Angkor itself has no accommodations and few facilities; the nearby town of Siem Reap is the tourist hub for the area.
Symbolism
The temples of Angkor are highly symbolic structures. The foremost Hindu concept is the temple-mountain, where the temple is built as a representation of the mythical Mount Meru: this is why so many temples, including Angkor Wat itself, are surrounded by moats, built in a mountain-like pyramidal shape and topped by precisely five towers, representing the five peaks of Mount Meru. The linga (phallus), representing the god Shiva, was also critical and while the lingas themselves have largely gone, linga stands (carved, table-like blocks of stone) can be found in many if not most rooms in the temples.

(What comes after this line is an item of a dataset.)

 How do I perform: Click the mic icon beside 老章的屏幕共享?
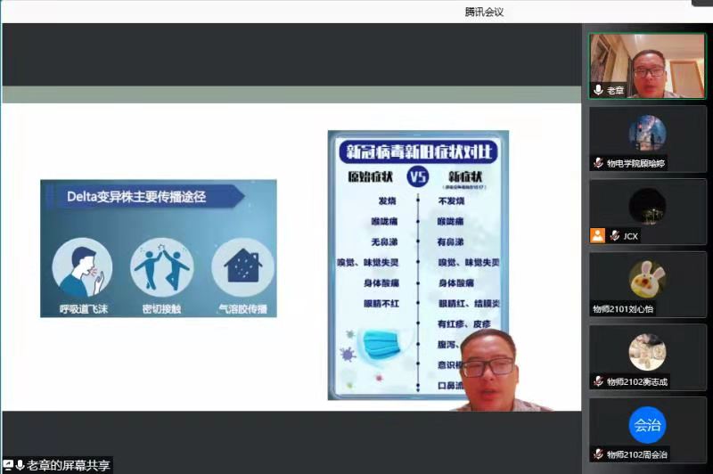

There was also a political element to it all: most kings wanted to build their own state temples to symbolize their kingdom and their rule.
While early Angkor temples were built as Hindu temples, Jayavarman VII converted to Mahayana Buddhism c. 1200 and embarked on a prodigious building spree, building the new capital city of Angkor Thom including Bayon, Ta Prohm, Preah Khan and many more as Buddhist structures. However, his successor Jayavarman VIII returned to Hinduism and embarked on an equally massive spree of destruction, systematically defacing Buddhist images and even crudely altering some to be Hindu again. Hinduism eventually lost out to Buddhism again, but the (few) Buddha images in the temples today are later Theraveda additions.
One element that continues to mystify archeaologists is the baray, or water reservoir, built in a grand scale around Angkor: for example, the West Baray is a mind-boggling 8 km by 2.3 km in size. While it has long been assumed that they were used for irrigation, some historians argue that their primary function was political or religious. Today, the moat around Angkor and the West Baray still contains water, but the rest have dried up.